Below: interactive showing a work-in-progress version of one of the complex's strange inhabitants.

In late June 2015 I completed a second version of the video, this one being for Non-Bio's remix of the track. The remix is about one minute longer than the original version and this presented further challenges because additional footage needed to be animated and edited with the existing video to fill up all the run-time. Since the original video showed a complete series of camera tracks through the 3D building layout, some additional corridor sets had to be constructed (or rather existing ones had to be re-dressed!) so that existing locations didn't end up getting shown repeatedly.

 

I decided that for the remix video I would also try a different editing style, one which makes the flow of locations seem less linear.

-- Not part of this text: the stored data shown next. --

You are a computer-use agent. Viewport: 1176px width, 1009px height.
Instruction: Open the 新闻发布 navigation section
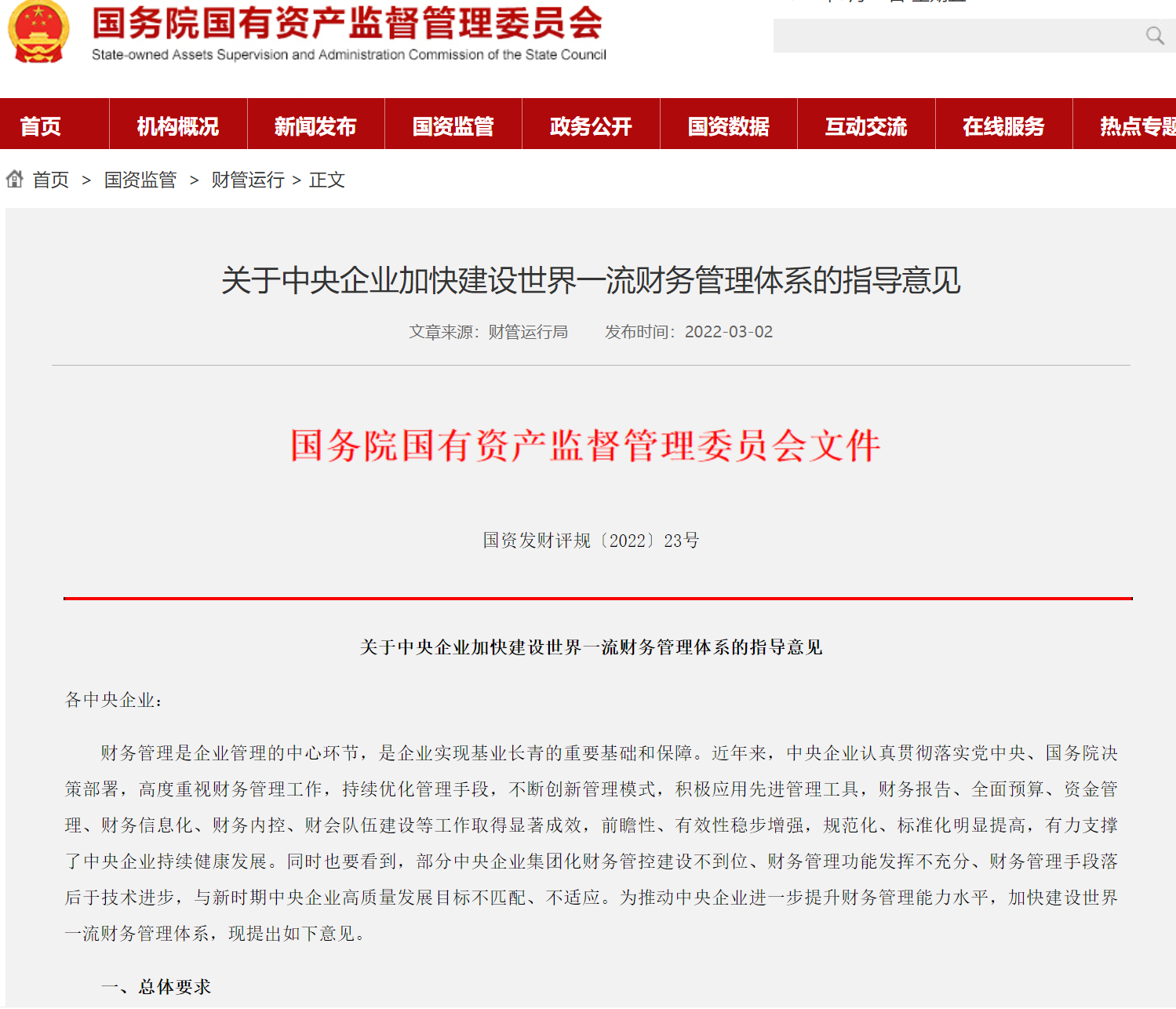(x=315, y=124)
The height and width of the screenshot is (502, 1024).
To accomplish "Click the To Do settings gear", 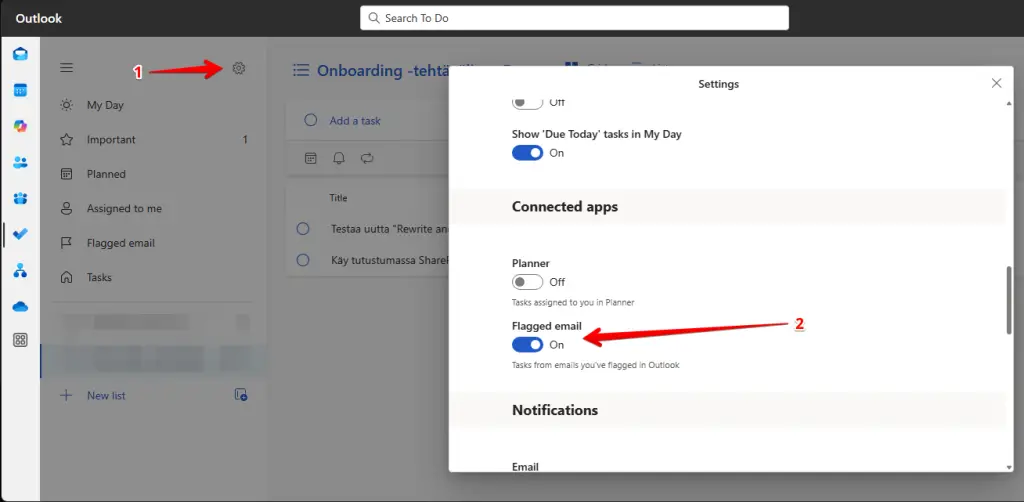I will (238, 68).
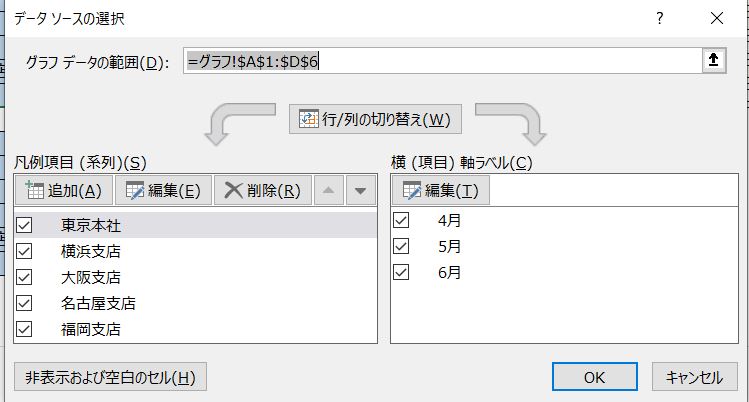
Task: Click the Help question mark icon
Action: click(x=659, y=18)
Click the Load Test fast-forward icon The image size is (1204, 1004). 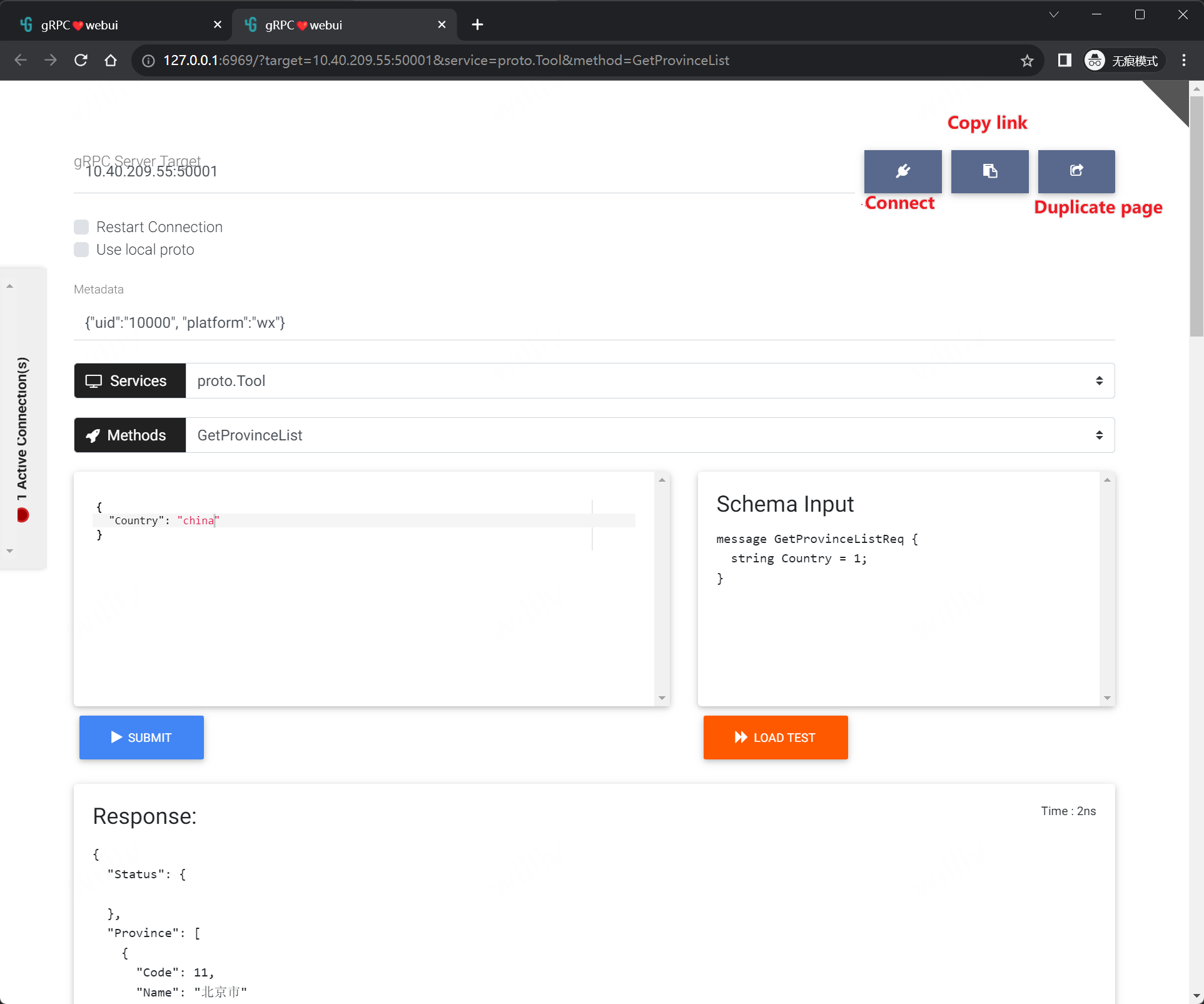pyautogui.click(x=740, y=737)
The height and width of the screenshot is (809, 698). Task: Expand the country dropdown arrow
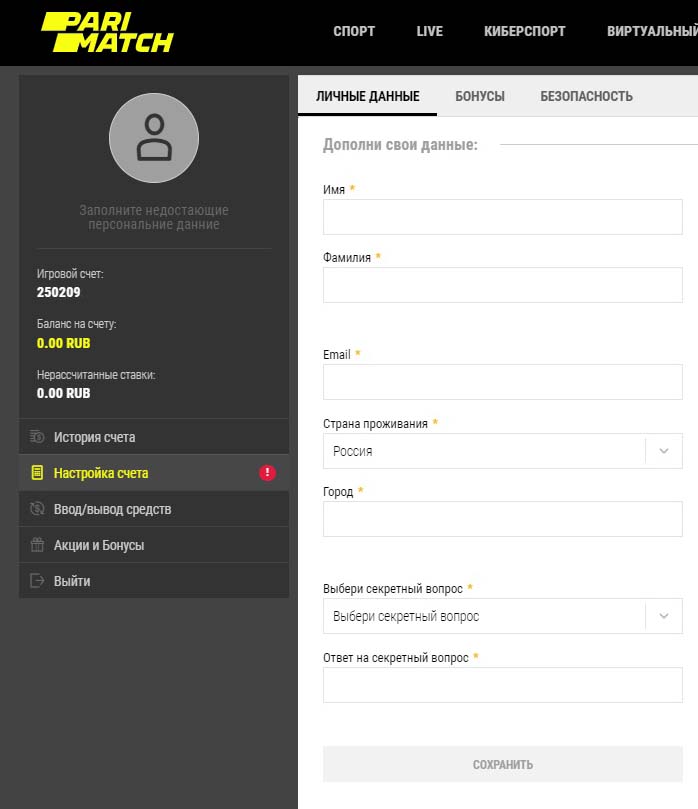(x=664, y=451)
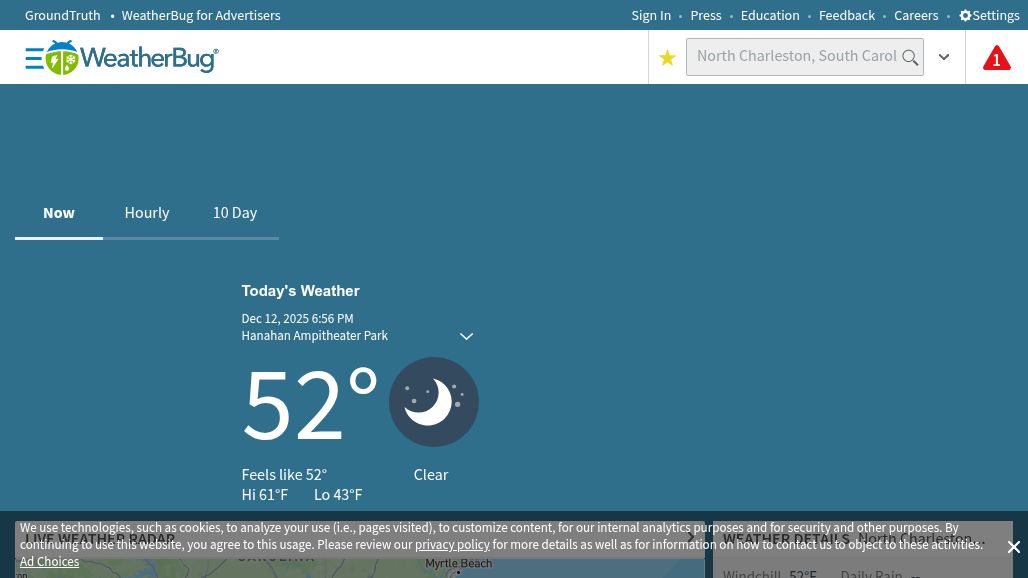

I also intercut the shots with my own stock footage of analogue and digital video distortion* and some entirely new rotating shots of a beating heart within a ribcage, which I animated in Maya using public domain anatomical models.

 

* I generated all this using a device which I circuit-bent myself called the Video Beetle.

I decided quite early on to avoid a sci-fi or fantasy setting such as I'd used for X-KiN's In Vein. Instead I wanted to make a believable-looking - if rather bleak - urban setting and then juxtapose it with a collection of strange and mis-shapen beings (or statues?) to create a creeping sense of unease for the viewer.